Fascinating events in the top of the fourth. First, Carlos Delgado hits a chopper to second base and lollygags it to first base. Then, Marlon Anderson follows with a grounder to short, busts it down the line, and ends up pulling his hamstring. There’s something wrong in the natural order of things when a “leader” such as Delgado gets away with not hustling, and the guy who hustles ends up injured.
It would figure that Wagner, the one guy on the team with a sliver of leadership and a hundred pounds’ worth of accountability, would be the goat this evening. Also figures that the only other guy on the team with any life — David Wright — would go 1 for 6, with his only hit a weak blooper.

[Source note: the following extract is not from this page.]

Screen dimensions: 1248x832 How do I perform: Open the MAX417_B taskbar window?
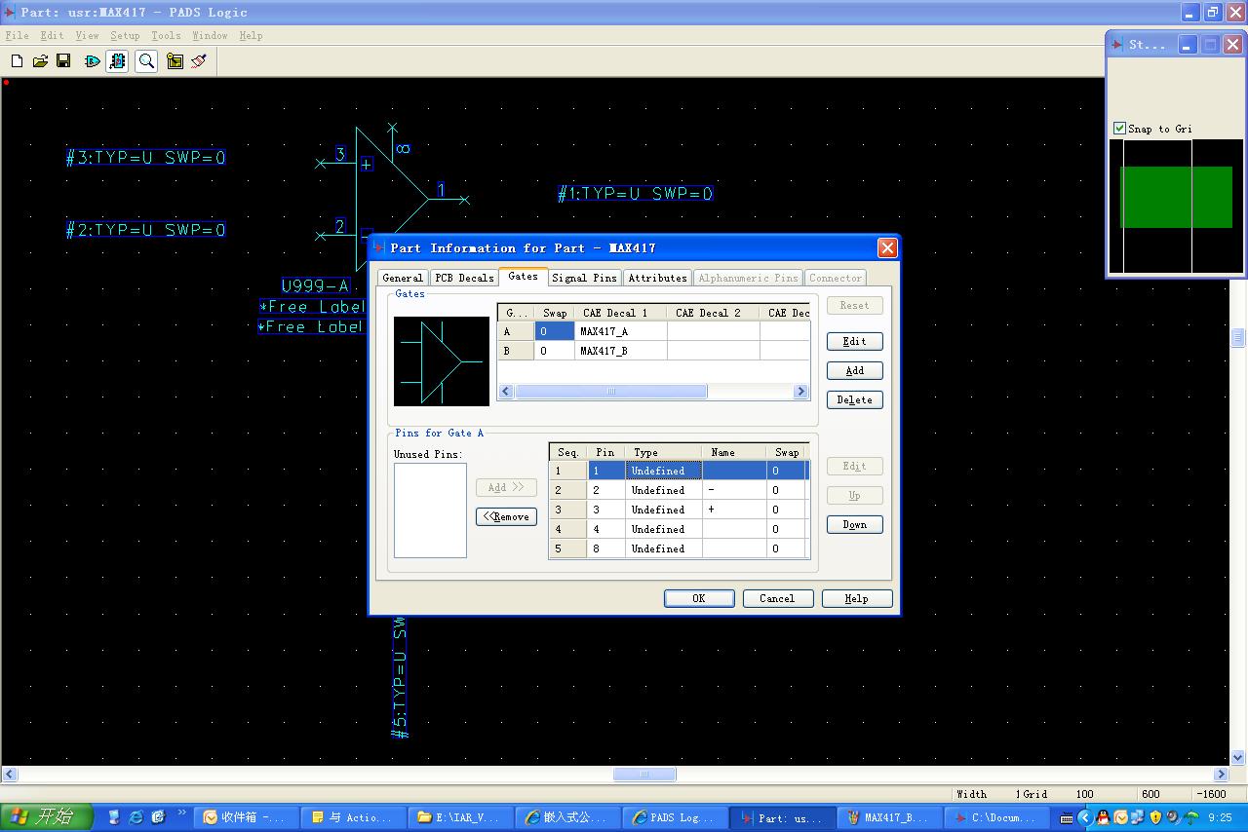coord(888,817)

Go ahead, blame Willie Randolph for this one. But don’t ignore the fact that Jose Reyes, Carlos Beltran, and D-Wright were a combined 2-for-16 in this game. The Mets WILL NOT WIN if the “key three” continue to mess the bed — it doesn’t matter who is managing.
Carlos Delgado hit the ball hard twice, including a wind-aided homer, so I guess that means he has a job for a few more weeks.
The Mets will try for six in a row tomorrow afternoon in a 3:55 pm start on FOX (ugh). I think Claudio Vargas will be pitching against Jeff Francis. Whatever.